Tuesday, March 29, 2011

Orthodox churches find it difficult to overcome differences

Moscow (ENInews). Diptychs, an arcane liturgical term that describes the order in which Orthodox churches commemorate each other at their services, is one of the tangled issues blocking plans for what could be the first great church council in 1,200 years.

Some Orthodox leaders say the churches need to get together to discuss common issues and speak with one voice on such important topics as bioethics, sexuality and the environment, but differences over arcane church issues such as diptychs and autocephaly (the independent status of Orthodox churches) run deep.

There are about 250 million Orthodox Christians in the world, belonging to 14 or 15 independent Orthodox churches, depending on which church is counting. The Patriarchate of Constantinople, for example, does not recognize the autocephaly (independence) granted by Moscow to the Orthodox Church in America (OCA) in 1970, and does not commemorate the OCA in its diptychs.

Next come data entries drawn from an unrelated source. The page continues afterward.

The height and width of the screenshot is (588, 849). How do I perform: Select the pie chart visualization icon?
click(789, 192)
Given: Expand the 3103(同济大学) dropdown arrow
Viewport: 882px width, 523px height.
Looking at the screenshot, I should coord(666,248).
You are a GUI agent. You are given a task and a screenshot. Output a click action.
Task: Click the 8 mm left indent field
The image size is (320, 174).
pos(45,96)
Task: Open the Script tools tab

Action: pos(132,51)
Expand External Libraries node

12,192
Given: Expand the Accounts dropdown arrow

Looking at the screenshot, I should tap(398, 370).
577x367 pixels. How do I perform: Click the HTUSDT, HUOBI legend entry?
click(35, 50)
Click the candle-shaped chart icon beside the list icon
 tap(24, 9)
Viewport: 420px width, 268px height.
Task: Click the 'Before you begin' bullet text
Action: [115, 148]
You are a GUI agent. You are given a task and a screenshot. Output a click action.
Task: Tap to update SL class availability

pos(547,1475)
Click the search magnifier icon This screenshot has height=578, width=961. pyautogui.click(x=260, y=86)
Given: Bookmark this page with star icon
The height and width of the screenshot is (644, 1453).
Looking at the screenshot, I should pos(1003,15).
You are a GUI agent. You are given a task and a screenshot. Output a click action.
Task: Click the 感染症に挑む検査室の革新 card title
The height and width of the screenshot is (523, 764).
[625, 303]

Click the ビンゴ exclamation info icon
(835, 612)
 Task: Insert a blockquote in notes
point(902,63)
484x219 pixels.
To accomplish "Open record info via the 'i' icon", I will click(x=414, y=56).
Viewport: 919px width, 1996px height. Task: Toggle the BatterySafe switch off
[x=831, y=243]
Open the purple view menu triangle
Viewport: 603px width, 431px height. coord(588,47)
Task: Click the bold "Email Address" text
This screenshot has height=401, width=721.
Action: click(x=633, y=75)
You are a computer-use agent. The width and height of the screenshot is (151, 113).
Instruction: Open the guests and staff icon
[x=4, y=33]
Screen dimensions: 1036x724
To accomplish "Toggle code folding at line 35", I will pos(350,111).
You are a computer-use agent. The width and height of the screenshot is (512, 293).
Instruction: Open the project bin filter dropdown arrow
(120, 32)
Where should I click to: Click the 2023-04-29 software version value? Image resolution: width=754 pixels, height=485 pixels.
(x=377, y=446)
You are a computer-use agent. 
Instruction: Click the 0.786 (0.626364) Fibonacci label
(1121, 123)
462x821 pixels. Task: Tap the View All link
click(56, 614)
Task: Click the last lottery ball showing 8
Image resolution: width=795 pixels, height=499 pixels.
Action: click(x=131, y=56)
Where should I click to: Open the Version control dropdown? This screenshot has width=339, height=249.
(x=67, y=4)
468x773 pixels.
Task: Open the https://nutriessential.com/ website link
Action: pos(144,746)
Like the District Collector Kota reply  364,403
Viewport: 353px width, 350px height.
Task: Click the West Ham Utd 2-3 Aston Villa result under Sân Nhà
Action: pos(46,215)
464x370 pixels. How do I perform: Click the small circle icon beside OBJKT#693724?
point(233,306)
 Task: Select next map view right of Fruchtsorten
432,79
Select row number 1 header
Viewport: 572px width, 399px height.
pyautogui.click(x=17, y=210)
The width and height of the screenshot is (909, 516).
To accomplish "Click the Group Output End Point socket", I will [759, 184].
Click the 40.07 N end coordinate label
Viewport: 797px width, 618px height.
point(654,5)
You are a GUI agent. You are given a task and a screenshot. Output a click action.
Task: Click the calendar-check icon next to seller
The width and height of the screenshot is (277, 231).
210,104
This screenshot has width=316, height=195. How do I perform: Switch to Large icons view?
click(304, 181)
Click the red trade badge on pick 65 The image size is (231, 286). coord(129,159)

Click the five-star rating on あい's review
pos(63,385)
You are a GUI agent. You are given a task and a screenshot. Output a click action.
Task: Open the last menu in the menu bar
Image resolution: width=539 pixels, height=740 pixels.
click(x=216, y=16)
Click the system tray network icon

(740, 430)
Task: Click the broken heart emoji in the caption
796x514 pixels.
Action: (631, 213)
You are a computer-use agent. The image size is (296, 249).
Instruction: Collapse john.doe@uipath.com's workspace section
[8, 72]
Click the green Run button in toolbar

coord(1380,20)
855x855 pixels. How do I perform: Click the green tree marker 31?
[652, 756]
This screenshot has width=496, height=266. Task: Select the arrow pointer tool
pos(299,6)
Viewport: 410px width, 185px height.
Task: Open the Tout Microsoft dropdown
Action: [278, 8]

Diptychs are not a question of dogma, but they are at the heart of church protocol. A leader of the Georgian Orthodox Church cited its founding in the fifth century in explaining why his church won't back down in its demands for greater recognition.
Read the rest here.

7 comments:

Ingemar said...

In before "You need a Pope" comments.

Heracleides said...

Or perhaps the "We don't need another Great Council" comment. Could be that inflated egos' will accomplish the will of the Holy Spirit afterall... or so one can pray.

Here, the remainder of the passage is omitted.